Ah! That is an important clarification.
Wing Chun and Kali are very different systems, despite the fact that they look a little bit like each other at times and a lot of people combine them and/or do both. I think we have the alliance between Bruce Lee and Dan Inasanto to thank for that. I have no judgement or condemnation for people choosing to do both or combine that two.
But, you can't attribute things from Kali to Wing Chun. They are different systems, different approaches and different methods. I get why in a weapons system you target the hands/wrists and why you want to be out of range of something sharp and pointy, but the question I was responding to was about pak sao in Wing Chun.
In Wing Chun, you want to dominate their space. The "center" isn't their wrist or their elbow it's closer to their spine. I want my students' primary focus to be on getting to the person that has the hands attached to them, not their hands. We do occasionally talk about defending against weapons and we "spar" (if you will) with training weapons to see how that changes things and it certainly does a bit. But, I don't redefine Wing Chun around those scenarios.
I could say "if you were in a scuba diving fight like in a James Bond movie with mutliple attackers and one of them had a spear gun, you wouldn't be able to maintain your stance". That would be true, but it wouldn't use that point to redefine Wing Chun. When you get into rules based contests, the rules favor some techniques and discount or disallow others. If you participate in those contests, you have to adjust your approach accordingly, but that doesn't change anything about the system outside of that context.
No disrespect to FMAs, but they aren't Wing Chun and Wing Chun can't be explained through them anymore than they should be changed based on Wing Chun principles.
First let me explain what I mean by parallel. Most classes are 1/2 class WC, 1/2 Kali, they aren't taught at the same time, it's literally a Part I, Part 2 class. One day a week an instructor certified as a Provisional Master by Grand Master William Cheung teaches a "pure" WC class.
That said TWC is very similar to the Kali we study (unarmed) in that while you want to attack along your centerline to the opponent's centerline you do so from the blind side whenever possible.

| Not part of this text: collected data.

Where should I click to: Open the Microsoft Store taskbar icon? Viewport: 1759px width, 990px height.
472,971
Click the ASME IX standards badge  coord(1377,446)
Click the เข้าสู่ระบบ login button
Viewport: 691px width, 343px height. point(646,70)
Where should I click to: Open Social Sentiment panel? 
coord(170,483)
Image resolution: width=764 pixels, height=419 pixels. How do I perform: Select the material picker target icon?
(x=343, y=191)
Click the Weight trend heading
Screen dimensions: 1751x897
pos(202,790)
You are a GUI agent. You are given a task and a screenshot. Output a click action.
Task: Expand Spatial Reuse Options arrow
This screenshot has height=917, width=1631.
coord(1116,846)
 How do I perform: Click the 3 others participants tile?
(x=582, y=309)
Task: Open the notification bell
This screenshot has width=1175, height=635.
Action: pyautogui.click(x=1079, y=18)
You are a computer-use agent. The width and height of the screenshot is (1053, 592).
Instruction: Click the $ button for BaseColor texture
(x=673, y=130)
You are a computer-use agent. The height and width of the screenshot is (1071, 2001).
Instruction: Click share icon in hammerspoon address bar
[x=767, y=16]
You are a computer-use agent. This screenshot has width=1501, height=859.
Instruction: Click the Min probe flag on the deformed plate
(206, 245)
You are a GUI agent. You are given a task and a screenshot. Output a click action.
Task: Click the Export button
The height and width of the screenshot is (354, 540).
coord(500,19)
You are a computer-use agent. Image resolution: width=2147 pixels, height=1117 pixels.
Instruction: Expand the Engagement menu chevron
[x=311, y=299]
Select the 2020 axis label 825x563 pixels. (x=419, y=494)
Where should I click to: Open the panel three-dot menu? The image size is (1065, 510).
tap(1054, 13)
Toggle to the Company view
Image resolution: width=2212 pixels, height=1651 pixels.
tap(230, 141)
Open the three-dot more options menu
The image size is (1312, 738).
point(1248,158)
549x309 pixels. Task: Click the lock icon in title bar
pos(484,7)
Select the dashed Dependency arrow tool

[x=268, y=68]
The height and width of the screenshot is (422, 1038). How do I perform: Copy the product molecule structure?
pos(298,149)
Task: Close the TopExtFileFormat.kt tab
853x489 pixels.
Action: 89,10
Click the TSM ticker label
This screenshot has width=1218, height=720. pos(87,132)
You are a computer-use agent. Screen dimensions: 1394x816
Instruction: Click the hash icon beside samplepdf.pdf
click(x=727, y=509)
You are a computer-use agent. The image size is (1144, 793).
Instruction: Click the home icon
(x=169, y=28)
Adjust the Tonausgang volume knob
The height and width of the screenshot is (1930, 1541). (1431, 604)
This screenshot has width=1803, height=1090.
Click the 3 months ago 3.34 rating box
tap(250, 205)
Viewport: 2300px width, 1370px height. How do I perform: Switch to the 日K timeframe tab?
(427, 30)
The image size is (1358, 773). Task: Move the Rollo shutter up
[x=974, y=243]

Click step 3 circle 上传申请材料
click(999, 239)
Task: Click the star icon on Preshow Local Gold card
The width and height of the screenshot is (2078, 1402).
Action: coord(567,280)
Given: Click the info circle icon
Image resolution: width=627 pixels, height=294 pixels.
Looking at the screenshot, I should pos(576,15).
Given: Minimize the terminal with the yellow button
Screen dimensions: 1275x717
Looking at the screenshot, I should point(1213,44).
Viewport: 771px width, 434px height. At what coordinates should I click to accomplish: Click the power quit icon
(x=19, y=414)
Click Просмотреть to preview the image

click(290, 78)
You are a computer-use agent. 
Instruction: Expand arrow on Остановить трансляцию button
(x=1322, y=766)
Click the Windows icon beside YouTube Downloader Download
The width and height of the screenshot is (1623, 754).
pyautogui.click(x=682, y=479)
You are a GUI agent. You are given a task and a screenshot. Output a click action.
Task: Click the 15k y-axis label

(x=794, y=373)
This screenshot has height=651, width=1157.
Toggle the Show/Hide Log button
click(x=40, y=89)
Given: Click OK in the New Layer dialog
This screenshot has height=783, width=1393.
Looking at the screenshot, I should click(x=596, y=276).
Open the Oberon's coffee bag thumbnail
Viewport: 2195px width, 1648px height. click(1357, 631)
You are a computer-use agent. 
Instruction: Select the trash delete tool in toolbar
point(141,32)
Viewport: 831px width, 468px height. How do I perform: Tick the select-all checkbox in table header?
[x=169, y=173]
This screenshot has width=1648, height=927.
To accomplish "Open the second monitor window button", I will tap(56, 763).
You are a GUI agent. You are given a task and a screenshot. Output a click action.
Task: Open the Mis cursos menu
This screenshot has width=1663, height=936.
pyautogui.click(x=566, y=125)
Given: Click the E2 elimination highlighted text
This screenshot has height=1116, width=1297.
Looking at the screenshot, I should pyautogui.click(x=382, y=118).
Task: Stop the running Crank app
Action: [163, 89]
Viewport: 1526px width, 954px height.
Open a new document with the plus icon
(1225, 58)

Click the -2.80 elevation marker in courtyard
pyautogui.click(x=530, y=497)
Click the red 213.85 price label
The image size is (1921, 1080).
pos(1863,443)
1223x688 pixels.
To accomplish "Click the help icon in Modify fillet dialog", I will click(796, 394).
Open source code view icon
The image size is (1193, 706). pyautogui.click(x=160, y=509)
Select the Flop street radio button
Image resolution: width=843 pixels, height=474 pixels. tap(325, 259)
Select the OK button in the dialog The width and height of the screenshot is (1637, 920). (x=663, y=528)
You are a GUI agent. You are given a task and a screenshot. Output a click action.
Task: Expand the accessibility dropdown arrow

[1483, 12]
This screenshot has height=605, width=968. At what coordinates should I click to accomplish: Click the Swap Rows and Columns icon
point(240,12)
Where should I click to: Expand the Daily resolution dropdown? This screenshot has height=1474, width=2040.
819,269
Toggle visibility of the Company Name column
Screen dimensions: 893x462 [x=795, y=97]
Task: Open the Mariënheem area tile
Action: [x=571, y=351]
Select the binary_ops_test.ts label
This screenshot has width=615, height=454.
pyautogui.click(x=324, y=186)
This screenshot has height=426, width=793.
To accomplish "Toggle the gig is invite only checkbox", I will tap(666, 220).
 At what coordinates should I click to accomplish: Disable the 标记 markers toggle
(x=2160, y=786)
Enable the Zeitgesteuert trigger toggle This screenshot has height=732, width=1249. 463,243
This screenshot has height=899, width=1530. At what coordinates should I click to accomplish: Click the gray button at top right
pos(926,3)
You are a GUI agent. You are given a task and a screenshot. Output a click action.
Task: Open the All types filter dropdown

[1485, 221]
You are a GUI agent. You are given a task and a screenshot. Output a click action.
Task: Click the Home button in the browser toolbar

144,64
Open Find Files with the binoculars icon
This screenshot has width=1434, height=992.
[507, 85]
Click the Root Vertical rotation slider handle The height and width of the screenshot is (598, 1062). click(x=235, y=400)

So a typical TWC entry will have me stepping in "jamming" him but (roughly) on a 45 degree angle. So both arts have "zoning" built in. Once on the flank the idea is that your attacks maintain that dominant position by taking their balance/center. If they maintain their balance, you zone again to their new flank.
In principle however the pak in either works as follows (again unarmed). In the pak sao drill you may aim for the wrist BUT in practice, action and reaction being what they are, you will naturally end up further on the forearm, so it is to get you used to the motion, nature of the contact, maintaining forwarding energy etc. The Master who teaches the WC exclusive class follows this method and he knows little and has nothing to do with the Kali training.
If facing a knife in Kali it is admittedly changed a little bit. Then it is more of a pass to the side rather than a forward along the centerline and is, largely, an "oh crap" maneuver because the last thing you want to do is be simply passing a blade, you want to be controlling the limb holding the knife until disarm (if unarmed vs armed, both armed, different ball game.)
So it's more a matter of one reinforcing the other. Aiming for the wrist in the stereotypical pak drill will likely in a real fight end up higher on the arm due to the dynamics of a real fight, also aiming for the wrist in that drill helps minimize confusion when you transition to the knife, the only mental gear that needs to be changed is the direction of the energy.
I should have been more clear but at work so took some short cuts.